Stress and coping
Stress is a normal natural reaction of the body to any kind of physical, mental or emotional pressure. Contrary to some popular belief that stress is only caused by pressure of a high workload, any change or challenge in a person’s situation might cause stress: increased worrying for instance, caused by change might lead to stress.
When experiencing stress, chemical changes will occur in the body which in turn may lead to increased heart rate, blood pressure, raised glucose levels etc… While this is a normal response of the body in order to cope with the changes or challenges and adjust to new situations, prolonged levels of stress may lead to both physical and emotional problems.
While everyone is subject to stress to some degree in certain periods of time, the way each person responds to stress is highly individual. Numerous factors contribute to coping with stress and it is important to recognize and accept that there is no such thing as one unique advice or strategy that fits all.
During the Covid-19 pandemic, stress has had a big impact on everyone, not only on the senior population but also on children and adolescents. Worry, fear and increased general anxiety added to strict rules of social distancing form the perfect recipe for stress.

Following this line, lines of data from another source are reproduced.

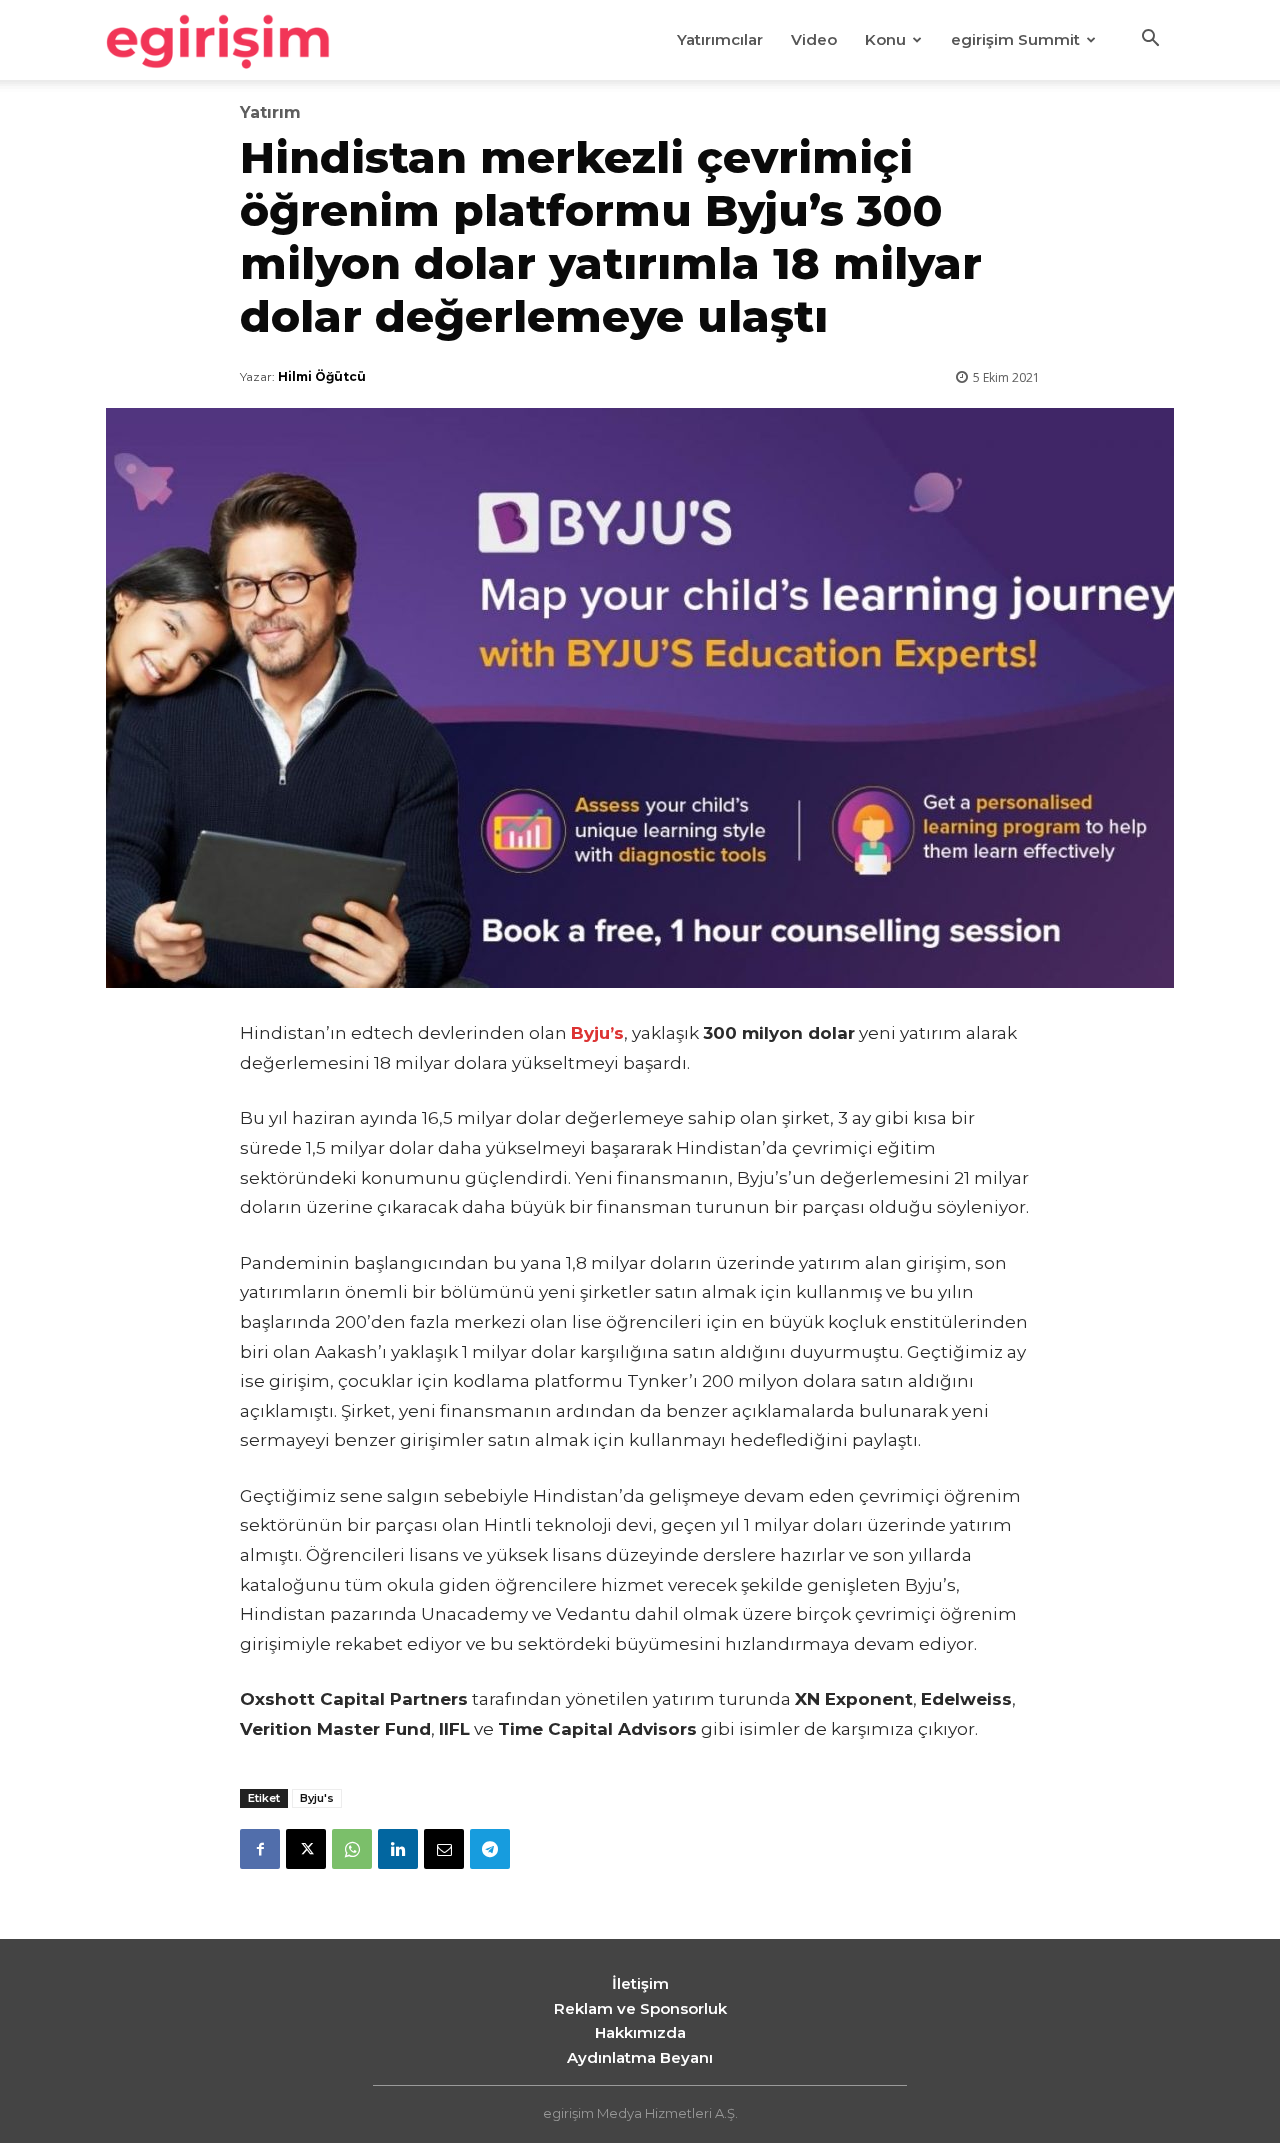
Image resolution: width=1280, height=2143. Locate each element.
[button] (1150, 41)
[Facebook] (260, 1849)
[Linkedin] (398, 1849)
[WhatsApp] (352, 1849)
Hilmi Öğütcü (322, 376)
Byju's (317, 1798)
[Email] (444, 1849)
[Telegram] (490, 1849)
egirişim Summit (1015, 39)
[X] (306, 1849)
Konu (885, 39)
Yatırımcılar (720, 39)
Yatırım (270, 113)
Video (814, 39)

Whatever level of stress one perceives, it is important to become aware of it.
There are some interesting and helpful healthy ways to help minimize the impact of prolonged stress. Some of the most acknowledged ones are taking breaks from watching or listening to the constant flood of media information, learning new breathing techniques which can prove extremely helpful in reducing upcoming anxiety attacks, spending time in nature, incorporating physical activity in your daily program, talking to others and many more.
In order to learn to cope with stress it is necessary to be aware of the presence of stress factors, even of small intensity, to acknowledge and accept them and to take action before stress levels start to affect general wellbeing and health.